Two firefighters with air masks and tanks exit a home at 4785 Kitty Hawk Drive.

By Amy Wenk
amywenk@reporternewspapers.net

After firefighters removed a 38-year-old woman from her debris-filled Sandy Springs home June 22, city officials condemned the house.

At about 10:30 a.m., Sandy Springs police were dispatched to 4785 Kitty Hawk Drive after receiving a call from relatives who were concerned about homeowner Emily Minter after not hearing from her in “a while,” according to the police report.

Minter could not be found until police were re-dispatched about an hour later.

Minter was found in a semi-unconscious state “under some garbage in one of the bedrooms,” according to the police report released June 23. Minter was immobile and had a swollen left leg, the police report said.

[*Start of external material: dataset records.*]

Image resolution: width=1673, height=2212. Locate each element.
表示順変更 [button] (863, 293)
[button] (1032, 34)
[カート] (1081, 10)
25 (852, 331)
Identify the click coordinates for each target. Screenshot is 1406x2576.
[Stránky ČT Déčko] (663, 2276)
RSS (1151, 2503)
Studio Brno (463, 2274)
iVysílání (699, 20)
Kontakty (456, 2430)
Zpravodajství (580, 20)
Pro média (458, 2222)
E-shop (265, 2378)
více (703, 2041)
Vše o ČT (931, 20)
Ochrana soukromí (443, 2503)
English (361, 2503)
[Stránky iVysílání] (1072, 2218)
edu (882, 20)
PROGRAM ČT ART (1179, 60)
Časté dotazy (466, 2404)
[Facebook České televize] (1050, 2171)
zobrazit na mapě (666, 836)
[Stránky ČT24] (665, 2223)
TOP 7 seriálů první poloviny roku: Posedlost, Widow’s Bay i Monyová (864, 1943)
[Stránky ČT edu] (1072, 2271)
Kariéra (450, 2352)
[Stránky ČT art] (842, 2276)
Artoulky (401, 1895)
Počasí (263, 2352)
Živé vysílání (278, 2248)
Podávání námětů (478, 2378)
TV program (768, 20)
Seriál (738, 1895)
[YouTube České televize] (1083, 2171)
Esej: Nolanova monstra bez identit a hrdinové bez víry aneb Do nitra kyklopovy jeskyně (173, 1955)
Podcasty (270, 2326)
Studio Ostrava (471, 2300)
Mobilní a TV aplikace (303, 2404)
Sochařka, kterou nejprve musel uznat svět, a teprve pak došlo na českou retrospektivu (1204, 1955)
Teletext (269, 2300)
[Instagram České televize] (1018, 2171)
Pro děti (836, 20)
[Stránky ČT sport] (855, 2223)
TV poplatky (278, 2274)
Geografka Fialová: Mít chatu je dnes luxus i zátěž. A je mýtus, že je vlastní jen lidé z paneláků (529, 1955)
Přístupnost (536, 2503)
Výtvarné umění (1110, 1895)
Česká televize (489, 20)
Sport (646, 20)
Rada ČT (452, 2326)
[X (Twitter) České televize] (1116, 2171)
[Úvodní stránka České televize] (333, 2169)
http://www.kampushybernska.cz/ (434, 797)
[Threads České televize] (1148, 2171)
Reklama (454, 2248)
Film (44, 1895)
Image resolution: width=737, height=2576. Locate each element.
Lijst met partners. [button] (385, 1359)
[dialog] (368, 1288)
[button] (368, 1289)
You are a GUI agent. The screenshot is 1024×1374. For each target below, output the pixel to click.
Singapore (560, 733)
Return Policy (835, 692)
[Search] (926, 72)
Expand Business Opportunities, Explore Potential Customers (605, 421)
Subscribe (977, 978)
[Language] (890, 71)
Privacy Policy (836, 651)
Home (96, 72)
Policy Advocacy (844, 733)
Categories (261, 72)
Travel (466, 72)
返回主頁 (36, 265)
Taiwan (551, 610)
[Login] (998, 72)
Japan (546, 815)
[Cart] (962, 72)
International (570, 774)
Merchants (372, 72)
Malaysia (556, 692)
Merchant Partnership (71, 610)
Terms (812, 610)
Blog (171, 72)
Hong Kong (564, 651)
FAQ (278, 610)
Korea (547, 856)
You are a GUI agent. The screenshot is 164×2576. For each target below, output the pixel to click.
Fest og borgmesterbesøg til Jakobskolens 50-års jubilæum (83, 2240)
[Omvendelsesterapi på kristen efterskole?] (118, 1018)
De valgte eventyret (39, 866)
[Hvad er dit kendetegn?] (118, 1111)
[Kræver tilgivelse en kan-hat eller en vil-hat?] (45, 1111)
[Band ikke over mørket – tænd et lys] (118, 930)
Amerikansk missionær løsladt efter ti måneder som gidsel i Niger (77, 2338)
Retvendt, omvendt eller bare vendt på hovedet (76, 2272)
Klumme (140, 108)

Sandy Springs code enforcement officers condemned the home at 4785 Kitty Hawk Drive after first responders answered a medical emergency call there.

“We had to actually get her out of the house,” said Sandy Springs Chief Deputy Fire Marshall Jeff Scarbrough.

The police report described the house as “completely consumed with garbage from the front to the rear.”

Minter was transferred to Northside Hospital and was in the ICU as of the afternoon of June 22. A hospital spokeswoman declined to release information about Minter’s condition the afternoon of June 23.

Code enforcement officers for the city were called June 22 by emergency medical responders due to the condition of the home.

“At this point, our code enforcement department has condemned the house,” Scarbrough said.

The condemnation is based not on the structural integrity of the house but the “rubbish, garbage, trash and debris” found inside, Sandy Springs Director of Code Enforcement Marcus Kellum said.

The homeowner may not move back into the house until it is cleaned up, Kellum said.

Firefighters followed Hazmat procedures to investigate the conditions inside a home on Kitty Hawk Drive in Sandy Springs.

The code enforcement department originally investigated the home in May due to an anonymous complaint about the condition of the yard, Kellum said. The homeowner was scheduled to appear in court June 17 to answer a complaint about high weeds and grass, but did not appear.